Vous venez de jouer à Dead Synchronicity : Tomorrow Comes Today
S'ils ne sont pas durs, les puzzles ne sont pas pour autant cantonnés à un rôle de figuration et structurent assez bien la narration du jeu. Une narration qui, paradoxalement, en dépit de la pesante atmosphère décrite plus haut, est parfois un peu maladroite. On retient des scènes marquantes plutôt réussies mais la progression de l'histoire avance à petits pas, versant trop dans l'exposition des faits. On vous explique par exemple X fois la Grande Vague et ses conséquences durant les 4 ou 5 heures nécessaires à la complétion du jeu et surtout, la révélation finale est malheureusement tout à fait prévisible. Ça n'a rien de très étonnant puisque Tomorrow Comes Today n'est que le chapitre 1 d'une série mais ce premier volet souffre un peu de cet aspect introductif qui prend fin en nous laissant suspendus à un très rude cliffhanger, avec un inventaire encore plein, une intrigue finalement à peine lancée et sans même un "à suivre", ce qui explique que beaucoup ragent contre ce final qui n'en n'est pas un. Il reste donc à espérer que Fictiorama puisse financer cette suite par un nouveau Kickstarter ou avec l'appui de Daedalic qui a pris le jeu sous son aile.

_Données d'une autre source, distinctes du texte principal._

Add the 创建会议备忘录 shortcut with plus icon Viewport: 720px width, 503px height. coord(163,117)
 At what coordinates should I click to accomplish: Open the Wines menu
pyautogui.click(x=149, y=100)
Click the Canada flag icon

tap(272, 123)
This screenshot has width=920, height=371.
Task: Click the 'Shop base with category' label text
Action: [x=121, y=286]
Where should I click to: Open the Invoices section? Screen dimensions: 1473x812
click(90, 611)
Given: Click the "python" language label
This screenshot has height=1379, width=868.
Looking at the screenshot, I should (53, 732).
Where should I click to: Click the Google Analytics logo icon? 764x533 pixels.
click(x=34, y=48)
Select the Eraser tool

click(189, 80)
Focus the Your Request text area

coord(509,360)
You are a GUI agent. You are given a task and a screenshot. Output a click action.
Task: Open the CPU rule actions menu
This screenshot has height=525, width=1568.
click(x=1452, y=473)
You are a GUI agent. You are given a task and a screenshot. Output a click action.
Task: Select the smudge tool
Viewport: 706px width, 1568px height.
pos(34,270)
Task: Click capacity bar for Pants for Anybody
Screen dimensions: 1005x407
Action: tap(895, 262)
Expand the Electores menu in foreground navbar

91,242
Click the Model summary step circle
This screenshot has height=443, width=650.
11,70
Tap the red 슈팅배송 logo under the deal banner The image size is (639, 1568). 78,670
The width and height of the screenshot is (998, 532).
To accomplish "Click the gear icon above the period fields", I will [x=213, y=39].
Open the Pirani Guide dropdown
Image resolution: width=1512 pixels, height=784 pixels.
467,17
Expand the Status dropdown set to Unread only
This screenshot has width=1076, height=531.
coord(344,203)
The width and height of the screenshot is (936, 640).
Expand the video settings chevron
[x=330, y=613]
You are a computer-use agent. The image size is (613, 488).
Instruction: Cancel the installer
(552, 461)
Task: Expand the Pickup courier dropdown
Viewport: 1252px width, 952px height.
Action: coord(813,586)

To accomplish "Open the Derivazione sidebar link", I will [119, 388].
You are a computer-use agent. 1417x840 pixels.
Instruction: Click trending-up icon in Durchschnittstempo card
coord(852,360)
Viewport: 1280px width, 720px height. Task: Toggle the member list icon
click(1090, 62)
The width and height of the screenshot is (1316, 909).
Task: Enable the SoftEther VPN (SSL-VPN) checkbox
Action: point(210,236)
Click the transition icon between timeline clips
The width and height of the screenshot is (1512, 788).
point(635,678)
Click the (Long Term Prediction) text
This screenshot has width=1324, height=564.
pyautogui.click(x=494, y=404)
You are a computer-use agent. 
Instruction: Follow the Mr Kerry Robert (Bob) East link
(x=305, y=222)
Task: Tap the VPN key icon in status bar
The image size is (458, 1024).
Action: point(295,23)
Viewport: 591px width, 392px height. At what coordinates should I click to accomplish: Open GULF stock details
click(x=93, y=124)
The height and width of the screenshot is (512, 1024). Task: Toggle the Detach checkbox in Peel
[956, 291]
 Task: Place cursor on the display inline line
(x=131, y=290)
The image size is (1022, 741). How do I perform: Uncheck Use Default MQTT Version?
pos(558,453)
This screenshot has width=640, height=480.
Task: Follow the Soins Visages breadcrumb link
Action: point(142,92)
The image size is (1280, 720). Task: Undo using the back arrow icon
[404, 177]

Un tout dernier mot concernant la bande-son de Dead Synchronicity. Si les doublages se montrent corrects bien qu'assez inégaux selon les personnages, les musiques sont presque systématiquement en complet décalage avec le jeu. On ne trouvera rien à redire aux nappes de synthé qui accompagnent les moments calmes (ou les menus)... en revanche les lignes de guitare à fond de pédale wah-wah... mais enfin voyons, quelle idée ?
Points forts
- Le parti pris graphique qui fait son job
- L'horreur d'un monde qui pourrit... littéralement
- Un pitch prometteur pour la suite
- Puzzles abordables...
Points faibles
- … peut-être un peu trop pour les férus du genre
- Le final prévisible et terriblement abrupt
- La narration parfois maladroite
- La guitare wah-wah...
- L'intro d'une série sans garantie de suite, à 20 euros
Dead Synchronicity : Tomorrow Comes Today est un jeu qui divise... pas les joueurs, juste "le" joueur. On en ressort en ayant un peu de mal à faire la part des choses entre ce qu'on a pu apprécier et ce qui ne tient pas trop la route. L'explication est assez simple : ce n'est qu'une introduction qui prendra une tout autre allure lorsqu'on pourra lancer sa suite dans la foulée et voir l'histoire poursuivre son déroulé. En l'état, le jeu prend fin abruptement au moment où il décolle réellement. L'aventure reste néanmoins "plaisante" et l'univers sombre, violent et malsain donne vraiment envie de voir Fictiorama annoncer le prochain volet qui, rétrospectivement, donnera une autre envergure à Tomorrow Comes Today.